Fiori di Sicilia is a specialty ingredient I purchase from King Arthur Baking Company. You may not have heard of it, but you would find the citrus-vanilla flavor reminiscent of Italian panettone or a frozen creamsicle treat. The ingredient is not essential for this cheesecake, but I love the “special something” it brings to desserts. This was my substitute for lemon zest in the original King Arthur recipe.
The recipe that inspired me did not require a water bath, but P.J. Hamel suggested in her “cheesecake tips” using cake strips, which are soaked and wrapped around a cake pan to promote even baking. Find these online or at a gourmet kitchen store, or give the recipe a go without them. I already had them, so I used one and it worked great.
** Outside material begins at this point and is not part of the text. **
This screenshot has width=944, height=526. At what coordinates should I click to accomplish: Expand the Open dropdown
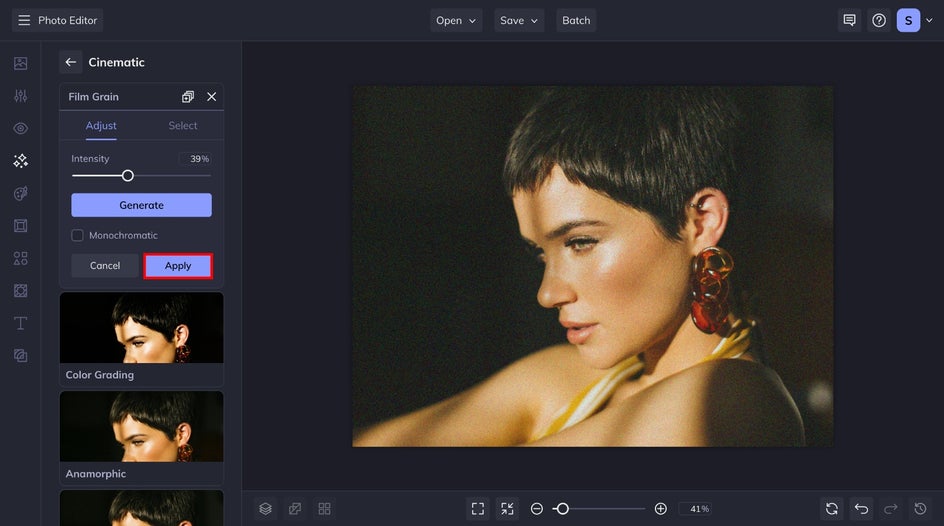click(456, 20)
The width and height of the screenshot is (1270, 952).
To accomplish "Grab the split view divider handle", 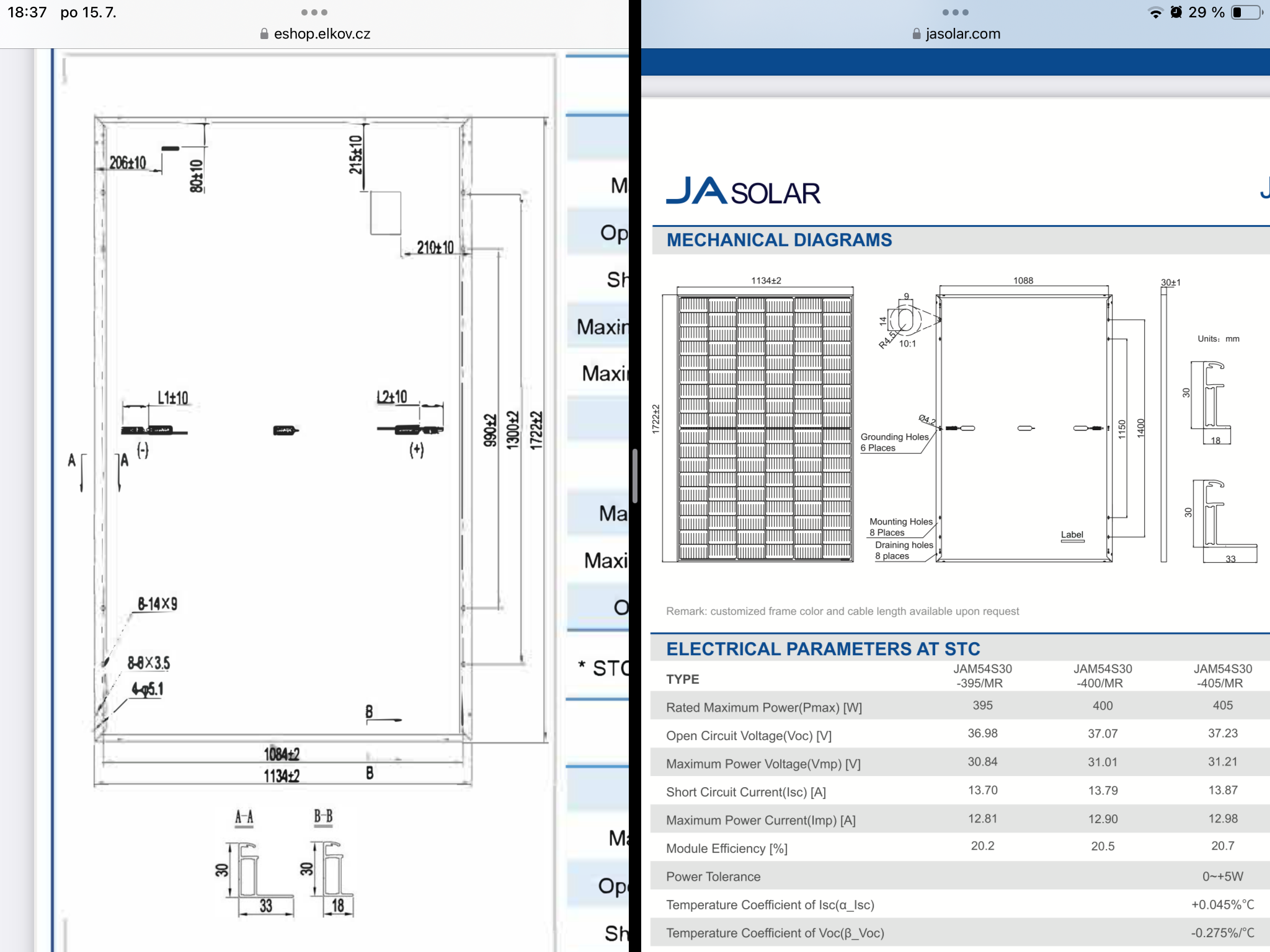I will (x=635, y=476).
- Preheat oven to 400° F. Butter the bottom of a 9-inch springform pan, then cut a piece of parchment paper to size for the bottom, and butter the parchment.
- Use your hands to break the graham crackers and ginger snaps into smaller pieces. Pulse into fine crumbs in a food processor or use a rolling pin to smash them into fine crumbs in a large zip-top bag. Pour melted butter into crumbs and stir to mix well. It should resemble the texture of wet sand.
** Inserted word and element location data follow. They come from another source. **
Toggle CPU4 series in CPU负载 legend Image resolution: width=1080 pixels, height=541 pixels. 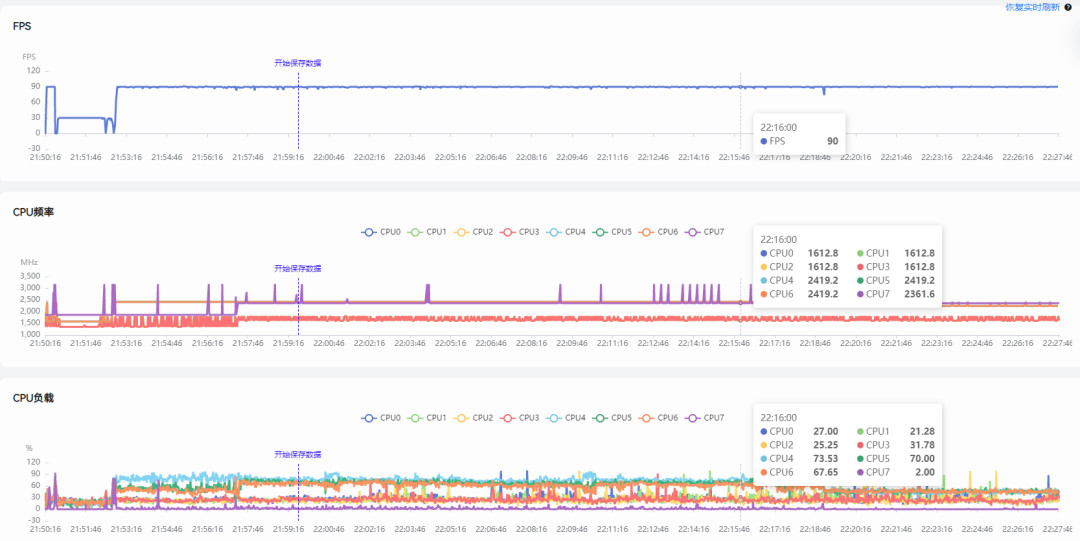566,418
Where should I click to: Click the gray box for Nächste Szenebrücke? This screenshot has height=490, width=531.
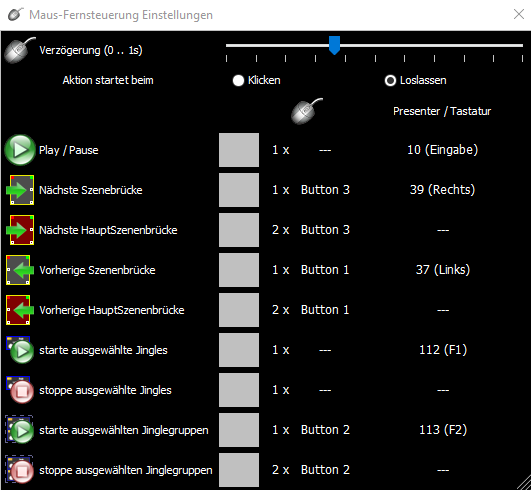239,190
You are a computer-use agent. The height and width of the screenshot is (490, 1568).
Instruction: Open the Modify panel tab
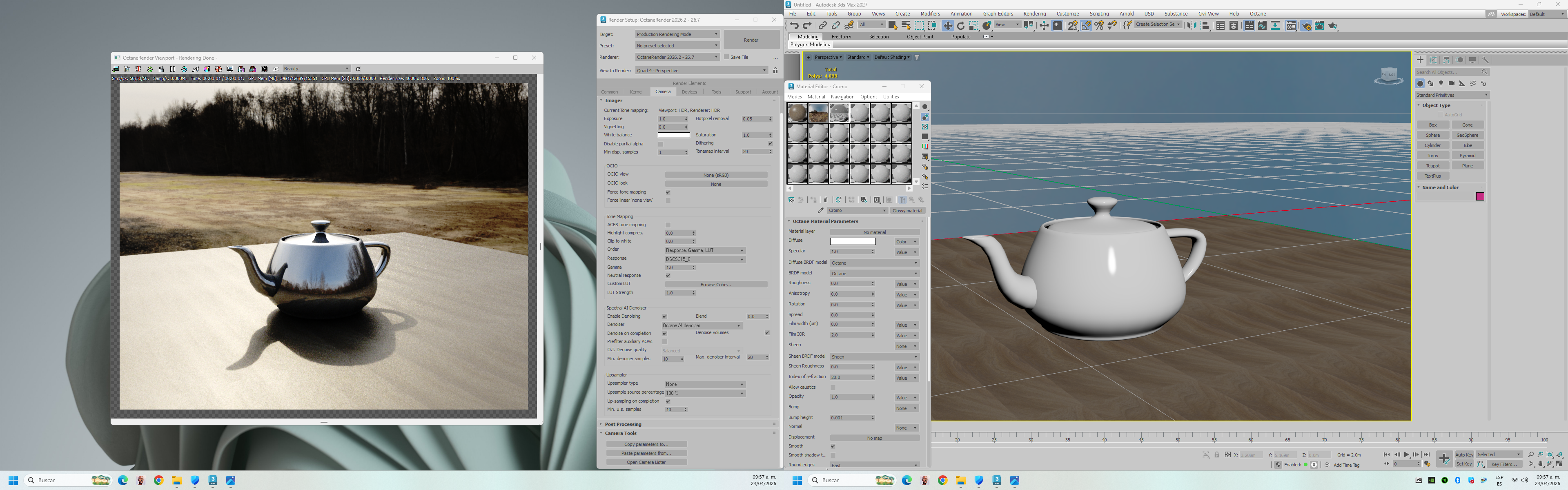click(x=1434, y=60)
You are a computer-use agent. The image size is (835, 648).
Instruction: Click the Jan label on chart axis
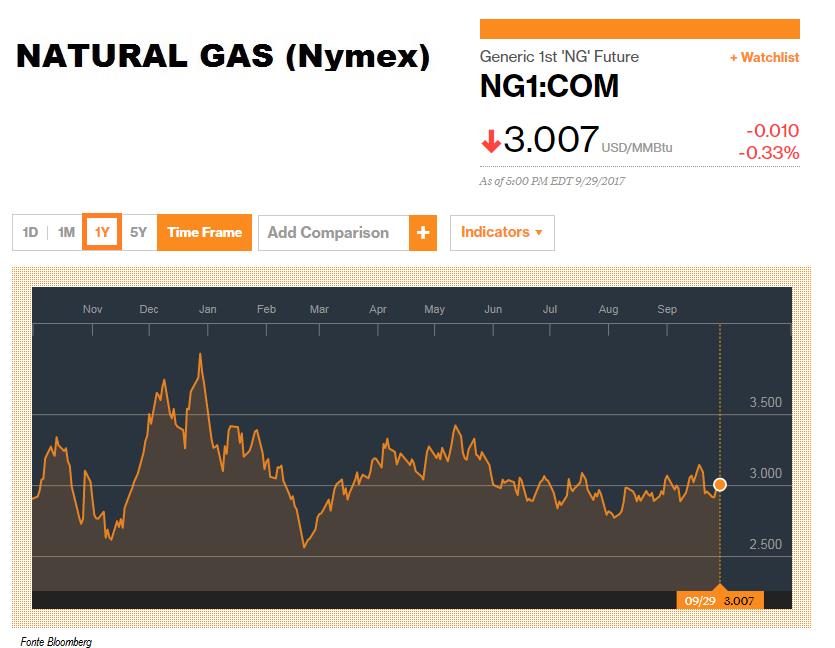point(208,309)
- Press crumbs firmly into a springform pan, evenly covering the bottom and about a half inch up the sides. I used the bottom of a small glass bowl to compress the crumbs.
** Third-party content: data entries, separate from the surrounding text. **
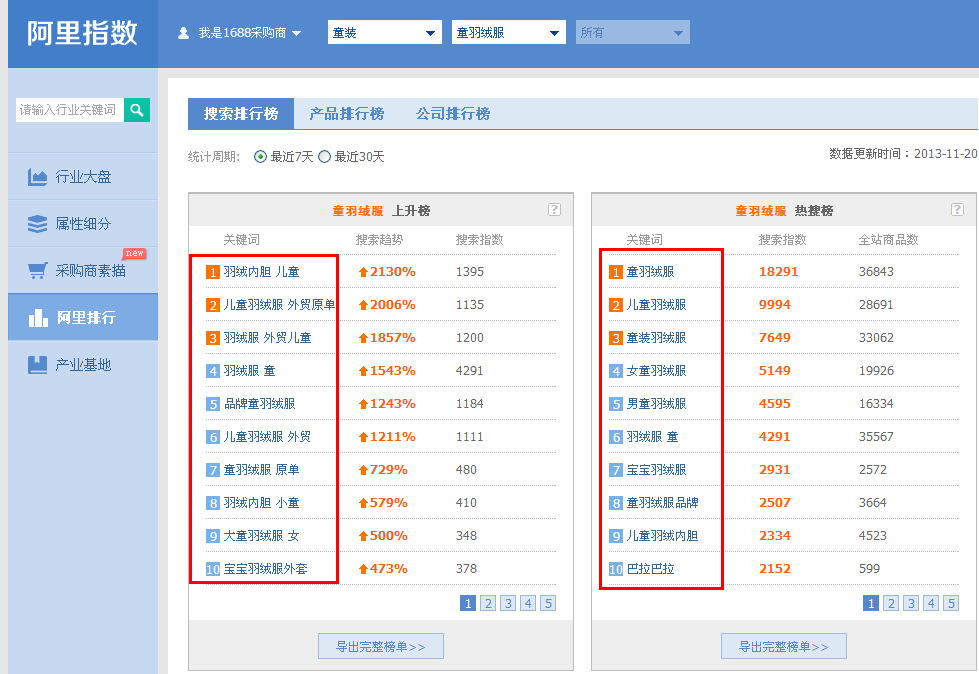Open the 我是1688采购商 user dropdown
The height and width of the screenshot is (674, 979).
tap(240, 33)
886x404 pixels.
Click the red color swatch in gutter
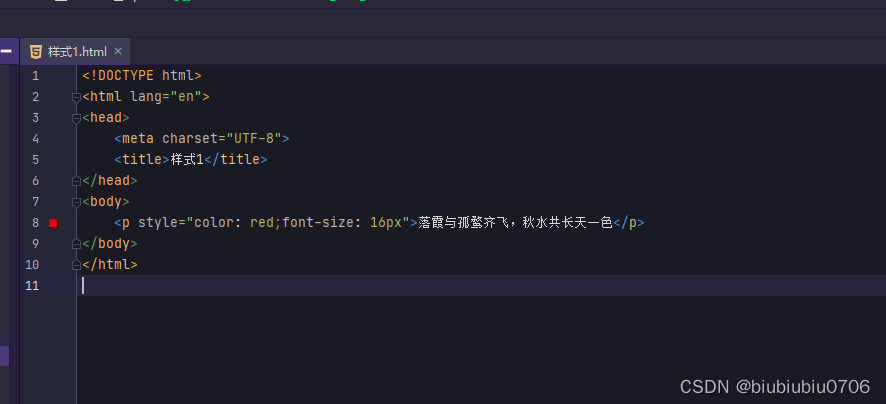pyautogui.click(x=53, y=223)

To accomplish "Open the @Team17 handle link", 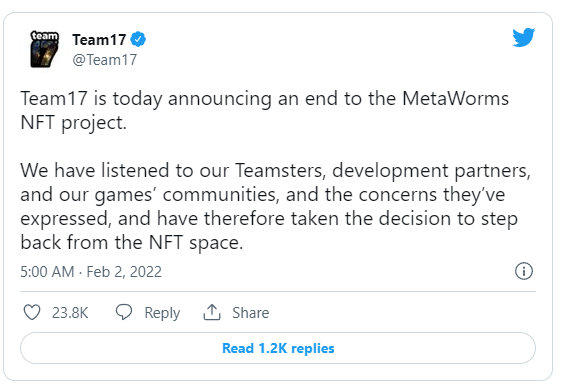I will point(104,60).
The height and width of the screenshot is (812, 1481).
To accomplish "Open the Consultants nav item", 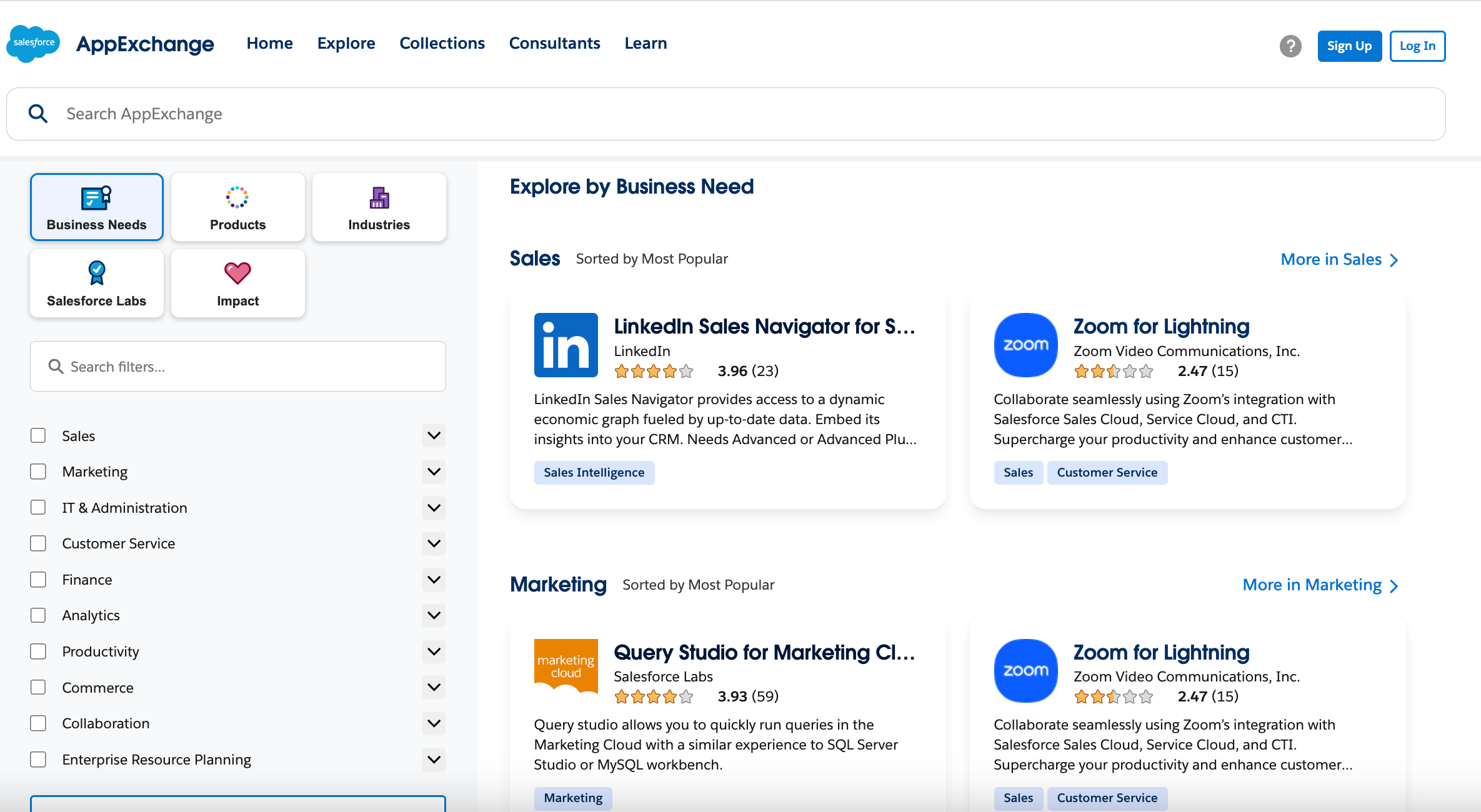I will coord(554,43).
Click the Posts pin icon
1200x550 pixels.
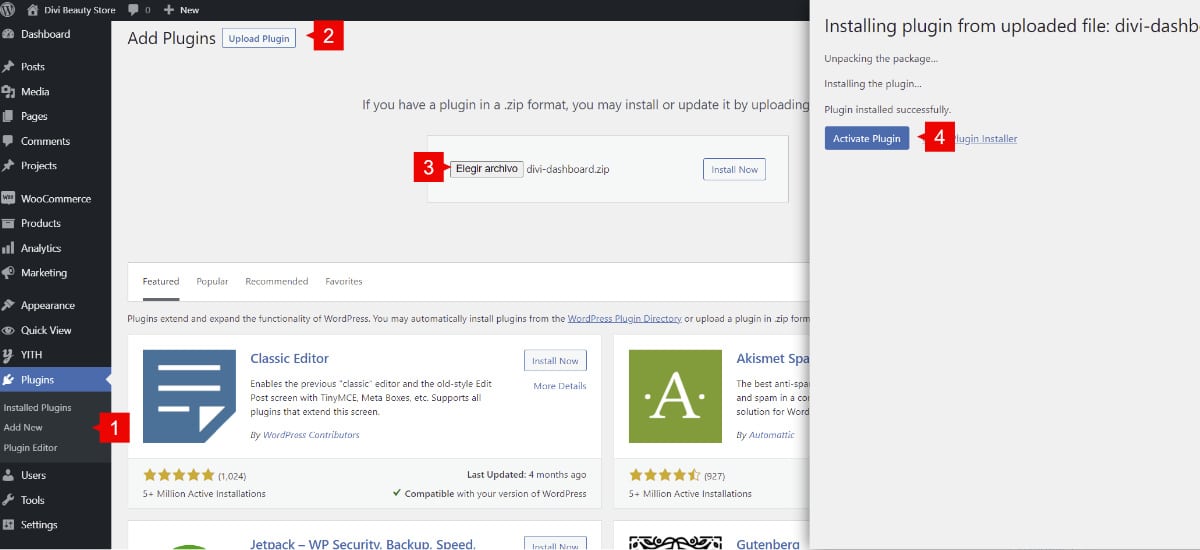pos(9,67)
- Bake at 400° for 10 minutes, then remove pan and allow crust to cool at room temperature.
- In a stand mixer on the lowest speed, beat cream cheese and sugar until well blended. Use a spatula to scrape down the sides of the bowl and beat again briefly.
- Beat in vanilla, Fiori di Sicilia (or lemon zest) and salt.
- Add eggs, one at a time, beating until blended and scraping bowl after each egg.
- Stir in sour cream and give the mixture another thorough scraping.
- Carefully spoon in part of the filling mixture, taking care to not disturb the crumb crust. Gently pour in remaining filling and use rubber spatula to smooth the top of the cheesecake.
- Reduce oven temperature to 325° F and slide the cheesecake into the oven on a center rack. Bake 50 minutes, or until filling is set around the edges and slightly jiggly in the center. Turn off oven and prop door open, allowing cheesecake to cool slowly. This will help prevent the top of the cheesecake from cracking.
- When cheesecake is completely cool, cover cheesecake with aluminum foil and refrigerate at least overnight.
Cinnamon Cran-Cherry Sauce
Combine frozen cherries, cranberries, sugar and cinnamon stick in a medium saucepan. Stir and cook over medium heat until it reaches a low boil. Reduce heat to low and simmer for 30 minutes. Berries and cherries should be softened and thickened. Transfer mixture to refrigerator overnight. Try not to eat it all with a spoon!
When cheesecake is completely cooled and chilled, run a clean knife carefully around the inside of the springform pan, then release to plate the cheesecake. Cut into wedges and top with cinnamon cran-cherry topping.
Store leftovers covered in the refrigerator for up to a week. We found that we liked the flavor and texture even better after a few days in the fridge. Enjoy!